- [Document segment]:
○ ○ ○ ○ ○

Police aimed his gun at her nose, told her to freeze, and detained: ARREST and NOT a “Terry Stop.”

Robertson:

Robertson encounters a fundamental obstacle: standing. A defendant must show standing even if the government has not pressed the issue in the district court. United States v. Nadler,698 F.2d 995, 998 (9th Cir. 1983). Fourth Amendment rights are personal rights which may not be vicariously asserted. Rakas v. Illinois,439 U.S. 128, 133-34, 99 S.Ct. 421, 425-26, 58 L.Ed.2d 387 (1978). Even when officers make a blatantly pretextual arrest of one defendant that creates exigent circumstances justifying search of a second defendant’s house, the second defendant may not challenge the legality of the arrest. United States v. Chase,692 F.2d 69, 70 (9th Cir. 1982). Here it is undisputed that the arrest warrant named only Johnson. Had he survived, he could have raised a challenge to the delay in execution of the warrant. Standing in for the dead man, Robertson may not invoke any rights Johnson might have had.

Steeprow – Detention and Search:

Whether an arrest has occurred depends on all the surrounding circumstances, including the extent to which liberty of movement is curtailed and the type of force or authority employed. See United States v. Patterson,648 F.2d 625, 632 (9th Cir. 1981) (citing United States v. Harrington,636 F.2d 1182, 1186 (9th Cir. 1981) (citations omitted)). We often confront the issue of when a legitimate ” Terry stop,” for which only reasonable suspicion of criminal activity is required, escalates into an arrest for which probable cause is required. The differing standards for each reflect the differing degrees of intrusion characteristic to each. A Terry stop involves no more than a brief stop, interrogation and, under the proper circumstances, a brief check for weapons. Beyond such a brief and narrowly circumscribed intrusion, an arrest occurs, for which probable cause is required. See Kraus v. City of Pierce,793 F.2d 1105, 1108-09 (9th Cir. 1986), cert. denied, ___ U.S. ___, 107 S.Ct. 1571, 94 L.Ed.2d 763 (1987). The ultimate question is whether, in view of all the circumstances, a reasonable person would believe himself to be under arrest. Id.

○ ○ ○ ○ ○

- [Recorded data]:

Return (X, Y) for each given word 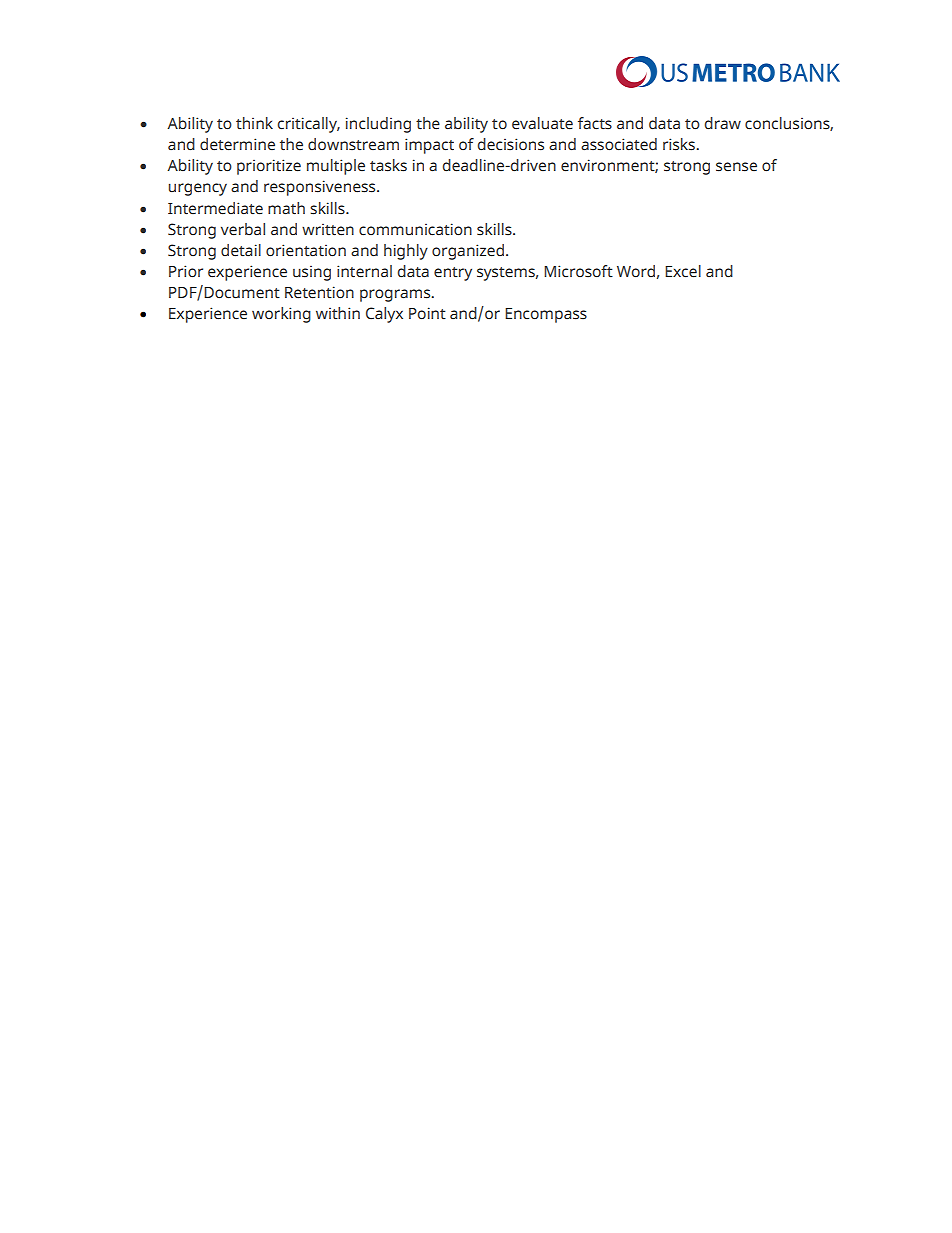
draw (723, 123)
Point (427, 313)
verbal (243, 229)
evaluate (542, 123)
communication (415, 229)
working (281, 315)
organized (468, 252)
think (254, 123)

○ ○ ○ ○ ○

- [Brief A]: In the legal opinion, whom did the arrest warrant name?
- [Brief B]: Give the records as a JSON list of strings, one string per line, with blank lines omitted and the pictures left out.

- [Full answer A]: The arrest warrant named only Johnson.

- [Full answer B]:
[
  "Return (X, Y) for each given word ",
  "draw (723, 123)",
  "Point (427, 313)",
  "verbal (243, 229)",
  "evaluate (542, 123)",
  "communication (415, 229)",
  "working (281, 315)",
  "organized (468, 252)",
  "think (254, 123)"
]